Problem requirements: Among the lines below, copy each one in which "agent" appears.

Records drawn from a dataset

-=-=-

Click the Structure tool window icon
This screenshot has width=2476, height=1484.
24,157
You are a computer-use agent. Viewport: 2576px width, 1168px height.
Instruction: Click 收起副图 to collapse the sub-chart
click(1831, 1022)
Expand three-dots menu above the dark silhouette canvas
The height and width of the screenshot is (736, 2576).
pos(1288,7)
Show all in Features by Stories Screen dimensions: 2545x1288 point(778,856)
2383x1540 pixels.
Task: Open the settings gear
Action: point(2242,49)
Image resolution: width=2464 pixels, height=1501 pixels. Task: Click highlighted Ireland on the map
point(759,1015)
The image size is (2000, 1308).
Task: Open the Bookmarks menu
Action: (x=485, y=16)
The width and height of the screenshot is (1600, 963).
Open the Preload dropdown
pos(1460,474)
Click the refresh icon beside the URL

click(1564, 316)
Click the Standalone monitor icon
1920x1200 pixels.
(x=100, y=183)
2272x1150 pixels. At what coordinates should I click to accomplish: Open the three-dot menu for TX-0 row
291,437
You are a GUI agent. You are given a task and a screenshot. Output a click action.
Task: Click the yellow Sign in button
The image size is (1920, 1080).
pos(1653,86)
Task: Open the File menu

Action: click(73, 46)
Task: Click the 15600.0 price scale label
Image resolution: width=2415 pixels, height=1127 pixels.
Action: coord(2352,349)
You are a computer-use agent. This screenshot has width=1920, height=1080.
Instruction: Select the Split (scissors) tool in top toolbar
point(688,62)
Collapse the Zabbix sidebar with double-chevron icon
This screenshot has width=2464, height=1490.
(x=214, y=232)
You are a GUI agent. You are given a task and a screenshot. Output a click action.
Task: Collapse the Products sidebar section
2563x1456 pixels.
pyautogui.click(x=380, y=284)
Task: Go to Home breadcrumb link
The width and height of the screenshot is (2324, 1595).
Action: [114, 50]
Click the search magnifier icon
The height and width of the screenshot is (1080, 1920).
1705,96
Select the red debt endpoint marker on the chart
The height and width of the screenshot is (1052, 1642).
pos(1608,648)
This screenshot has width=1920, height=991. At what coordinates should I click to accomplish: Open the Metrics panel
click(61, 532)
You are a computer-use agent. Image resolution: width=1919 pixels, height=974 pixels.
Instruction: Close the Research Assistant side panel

-=-=-

Answer for the task:
You are a computer-use agent. Viewport: 2576px width, 1168px height.
You are a GUI agent. You are given a task and a screenshot. Output a click action.
You are a computer-use agent. This screenshot has width=1920, height=1080.
You are a GUI agent. You are given a task and a screenshot. Output a click action.
You are a computer-use agent. Image resolution: width=1919 pixels, height=974 pixels.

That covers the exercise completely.